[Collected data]

——

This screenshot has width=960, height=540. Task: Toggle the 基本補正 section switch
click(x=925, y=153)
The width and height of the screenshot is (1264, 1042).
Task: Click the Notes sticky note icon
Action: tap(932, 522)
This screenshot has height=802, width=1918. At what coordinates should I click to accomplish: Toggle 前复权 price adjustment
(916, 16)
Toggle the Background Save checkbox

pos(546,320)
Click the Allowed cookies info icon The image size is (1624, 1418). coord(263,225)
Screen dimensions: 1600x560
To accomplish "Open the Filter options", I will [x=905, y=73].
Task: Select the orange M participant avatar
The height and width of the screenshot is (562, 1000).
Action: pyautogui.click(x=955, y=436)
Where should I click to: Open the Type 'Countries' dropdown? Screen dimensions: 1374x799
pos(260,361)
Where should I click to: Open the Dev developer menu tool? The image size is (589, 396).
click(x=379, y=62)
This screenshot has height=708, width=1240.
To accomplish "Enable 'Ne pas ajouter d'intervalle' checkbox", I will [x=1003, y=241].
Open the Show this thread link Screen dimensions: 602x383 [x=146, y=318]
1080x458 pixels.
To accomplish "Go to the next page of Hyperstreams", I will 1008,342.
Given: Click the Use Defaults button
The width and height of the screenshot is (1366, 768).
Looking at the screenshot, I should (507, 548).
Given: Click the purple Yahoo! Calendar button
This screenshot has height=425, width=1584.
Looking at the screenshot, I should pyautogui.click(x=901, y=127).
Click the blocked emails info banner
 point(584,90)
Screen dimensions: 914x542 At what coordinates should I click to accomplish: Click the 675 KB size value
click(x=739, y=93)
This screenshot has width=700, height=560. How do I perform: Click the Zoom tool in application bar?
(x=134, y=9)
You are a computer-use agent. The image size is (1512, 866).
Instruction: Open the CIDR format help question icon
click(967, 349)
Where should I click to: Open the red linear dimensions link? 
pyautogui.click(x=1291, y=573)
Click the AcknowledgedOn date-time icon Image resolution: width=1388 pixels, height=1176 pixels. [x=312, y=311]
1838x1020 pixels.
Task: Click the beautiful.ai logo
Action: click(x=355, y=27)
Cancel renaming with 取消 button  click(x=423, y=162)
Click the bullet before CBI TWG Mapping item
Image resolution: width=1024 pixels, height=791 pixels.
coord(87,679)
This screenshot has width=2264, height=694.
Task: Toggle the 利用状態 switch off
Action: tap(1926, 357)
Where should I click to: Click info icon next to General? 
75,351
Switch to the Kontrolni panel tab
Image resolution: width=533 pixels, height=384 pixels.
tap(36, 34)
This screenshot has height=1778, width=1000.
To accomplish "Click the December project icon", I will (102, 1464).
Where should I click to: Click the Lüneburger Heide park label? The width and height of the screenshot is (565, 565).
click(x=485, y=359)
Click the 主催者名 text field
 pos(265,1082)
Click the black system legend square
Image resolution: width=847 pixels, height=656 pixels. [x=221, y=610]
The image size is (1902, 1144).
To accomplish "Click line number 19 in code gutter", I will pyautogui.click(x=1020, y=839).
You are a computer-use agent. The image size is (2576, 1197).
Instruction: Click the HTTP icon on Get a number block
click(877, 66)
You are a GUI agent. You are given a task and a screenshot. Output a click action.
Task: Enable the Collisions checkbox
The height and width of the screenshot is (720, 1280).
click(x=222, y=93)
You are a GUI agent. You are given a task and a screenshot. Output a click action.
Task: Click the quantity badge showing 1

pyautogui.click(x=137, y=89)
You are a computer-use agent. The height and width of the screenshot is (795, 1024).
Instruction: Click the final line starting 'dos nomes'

——

- _Exercise directions_: Please transcribe each entry exactly, keeping every word as it is.

- _Written reply_:
This screenshot has width=960, height=540. Task: Toggle the 基本補正 section switch
click(x=925, y=153)
The width and height of the screenshot is (1264, 1042).
Task: Click the Notes sticky note icon
Action: tap(932, 522)
This screenshot has height=802, width=1918. At what coordinates should I click to accomplish: Toggle 前复权 price adjustment
(916, 16)
Toggle the Background Save checkbox

pos(546,320)
Click the Allowed cookies info icon The image size is (1624, 1418). coord(263,225)
Screen dimensions: 1600x560
To accomplish "Open the Filter options", I will [x=905, y=73].
Task: Select the orange M participant avatar
The height and width of the screenshot is (562, 1000).
Action: pyautogui.click(x=955, y=436)
Where should I click to: Open the Type 'Countries' dropdown? Screen dimensions: 1374x799
pos(260,361)
Where should I click to: Open the Dev developer menu tool? The image size is (589, 396).
click(x=379, y=62)
This screenshot has height=708, width=1240.
To accomplish "Enable 'Ne pas ajouter d'intervalle' checkbox", I will [x=1003, y=241].
Open the Show this thread link Screen dimensions: 602x383 [x=146, y=318]
1080x458 pixels.
To accomplish "Go to the next page of Hyperstreams", I will 1008,342.
Given: Click the Use Defaults button
The width and height of the screenshot is (1366, 768).
Looking at the screenshot, I should (507, 548).
Given: Click the purple Yahoo! Calendar button
This screenshot has height=425, width=1584.
Looking at the screenshot, I should pyautogui.click(x=901, y=127).
Click the blocked emails info banner
 point(584,90)
Screen dimensions: 914x542 At what coordinates should I click to accomplish: Click the 675 KB size value
click(x=739, y=93)
This screenshot has width=700, height=560. How do I perform: Click the Zoom tool in application bar?
(x=134, y=9)
You are a computer-use agent. The image size is (1512, 866).
Instruction: Open the CIDR format help question icon
click(967, 349)
Where should I click to: Open the red linear dimensions link? 
pyautogui.click(x=1291, y=573)
Click the AcknowledgedOn date-time icon Image resolution: width=1388 pixels, height=1176 pixels. [x=312, y=311]
1838x1020 pixels.
Task: Click the beautiful.ai logo
Action: click(x=355, y=27)
Cancel renaming with 取消 button  click(x=423, y=162)
Click the bullet before CBI TWG Mapping item
Image resolution: width=1024 pixels, height=791 pixels.
coord(87,679)
This screenshot has width=2264, height=694.
Task: Toggle the 利用状態 switch off
Action: tap(1926, 357)
Where should I click to: Click info icon next to General? 
75,351
Switch to the Kontrolni panel tab
Image resolution: width=533 pixels, height=384 pixels.
tap(36, 34)
This screenshot has height=1778, width=1000.
To accomplish "Click the December project icon", I will (102, 1464).
Where should I click to: Click the Lüneburger Heide park label? The width and height of the screenshot is (565, 565).
click(x=485, y=359)
Click the 主催者名 text field
 pos(265,1082)
Click the black system legend square
Image resolution: width=847 pixels, height=656 pixels. [x=221, y=610]
The image size is (1902, 1144).
To accomplish "Click line number 19 in code gutter", I will pyautogui.click(x=1020, y=839).
You are a computer-use agent. The image size is (2576, 1197).
Instruction: Click the HTTP icon on Get a number block
click(877, 66)
You are a GUI agent. You are given a task and a screenshot. Output a click action.
Task: Enable the Collisions checkbox
The height and width of the screenshot is (720, 1280).
click(x=222, y=93)
You are a GUI agent. You are given a task and a screenshot. Output a click action.
Task: Click the quantity badge showing 1

pyautogui.click(x=137, y=89)
You are a computer-use agent. The height and width of the screenshot is (795, 1024).
Instruction: Click the final line starting 'dos nomes'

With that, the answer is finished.